As someone who creates open, medium-sized, reusable datasets, is Dat something I should try? Is it too early? The linked page is very much about technical details of the implementation and not about how one would typically use it.

I maintain ConceptNet [1], a multilingual knowledge graph. I do everything I can to make its published results reproducible. The biggest hurdle for people reproducing it has always been getting the data -- building it requires about 100 GB of raw data or 15 GB of computed data that can be imported into PostgreSQL.

I once tried git-annex. It turned out not to be a good choice -- its tools were flaky, its usage patterns confusing, it leaves a permanent record of your mistakes in configuring data sources, and it was very hard to convince to use ordinary HTTP downloads instead of trying to get read-write access to S3 (which wouldn't work for anyone but me). Now I have weird branches and remotes in my repositories, and weird data in my S3 buckets, that I can't get rid of in case someone tries to use git-annex in a way I told them would work.

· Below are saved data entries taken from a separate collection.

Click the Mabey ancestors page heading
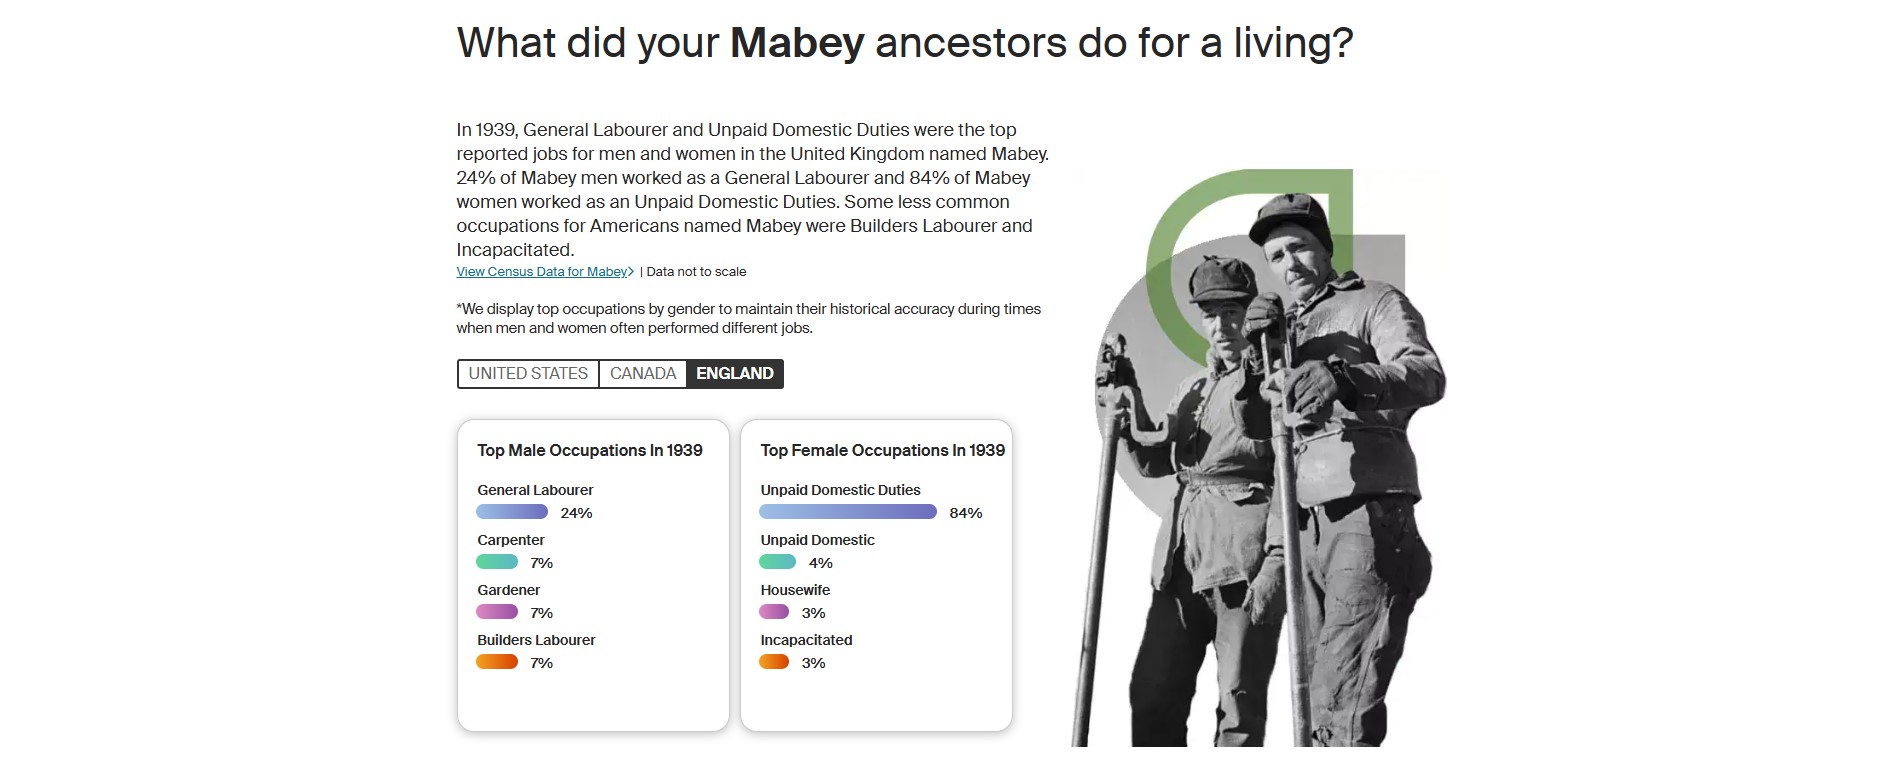Viewport: 1894px width, 775px height. pyautogui.click(x=904, y=43)
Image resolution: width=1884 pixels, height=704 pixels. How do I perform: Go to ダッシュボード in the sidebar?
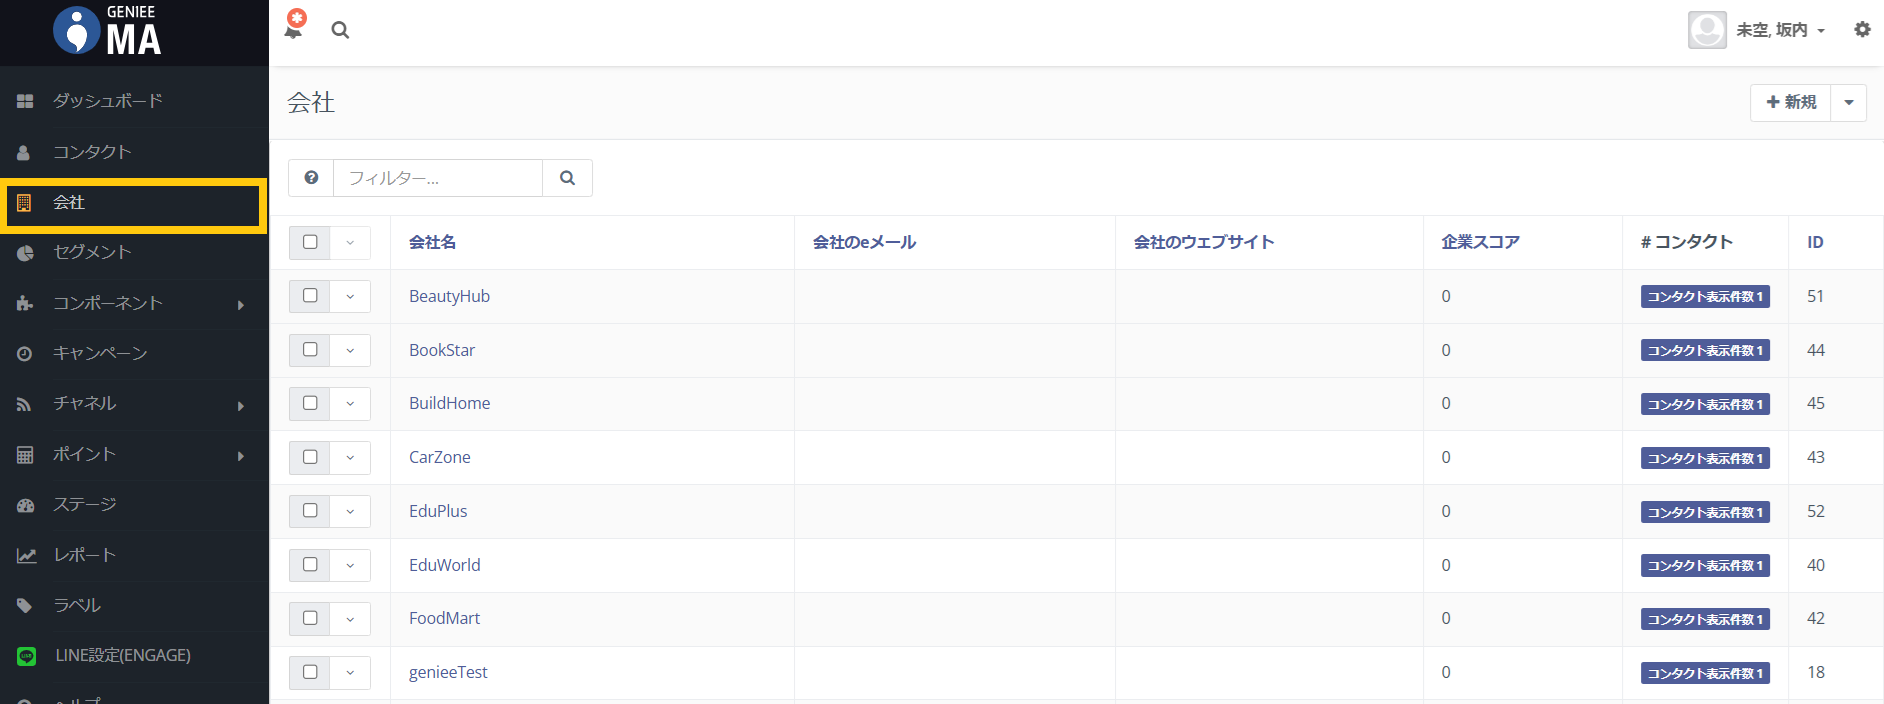point(108,101)
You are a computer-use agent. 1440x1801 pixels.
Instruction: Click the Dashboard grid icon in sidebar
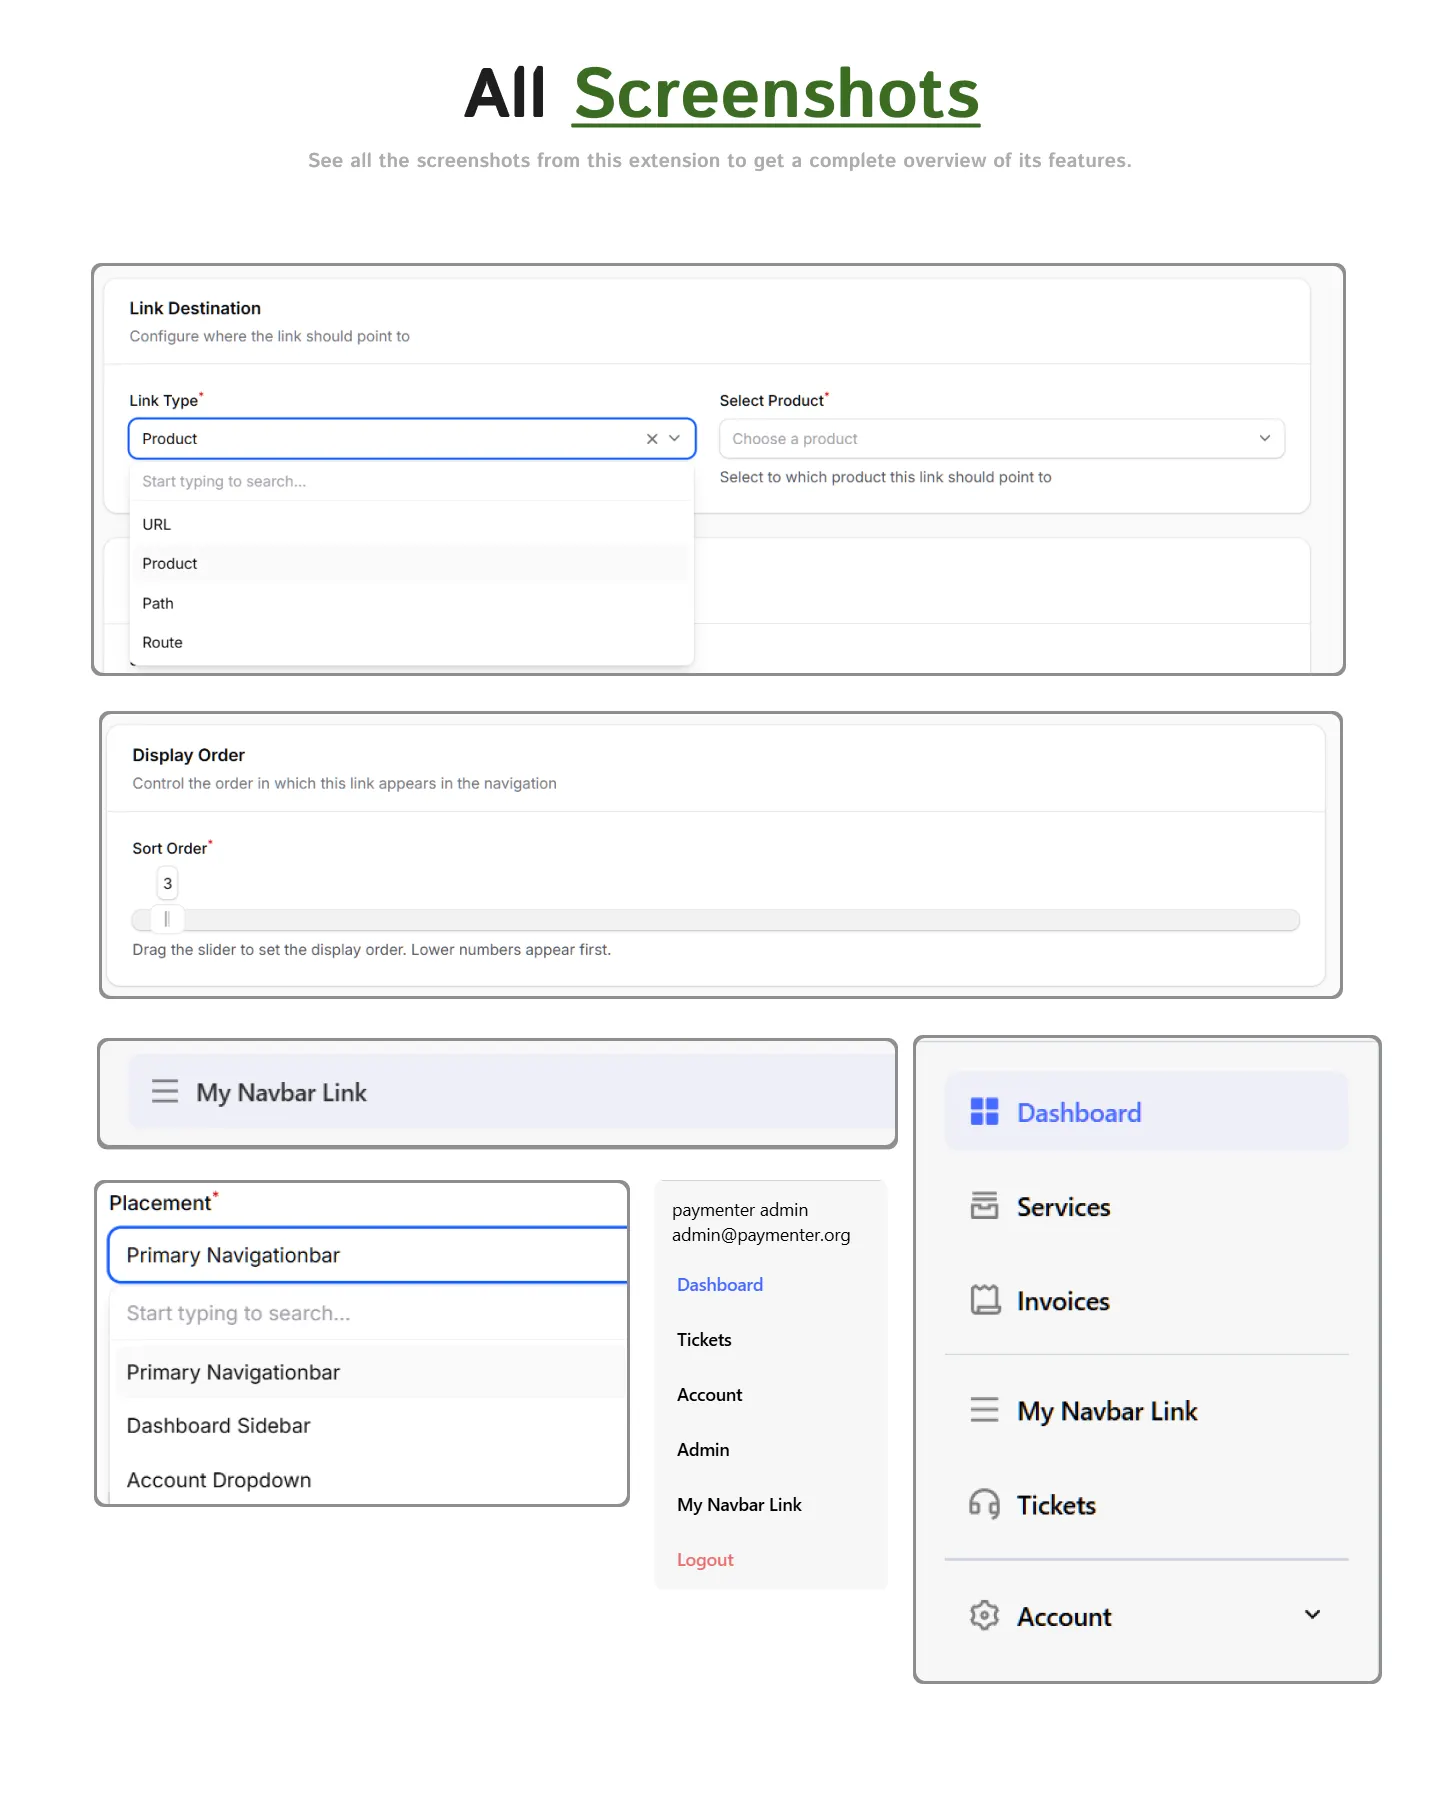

After that I just went with distributing the data with plain HTTP downloads from S3. I wish I could do better than this. The only semblance of versioning is putting the date in the URL, and also people in Asia tell me that the build fails because their downloads from us-east-1 get interrupted. Oh, and if I ever stop paying for S3, everything will break.

If I tried making data reproducible with Dat, would it be safe to promise people that they could use Dat to get the data? Even if in the future I don't like Dat anymore?

For instance, do I have to commit to hosting the data somewhere? If not, who does? Does it disappear when people lose interest, like BitTorrent?

[1] http://conceptnet.io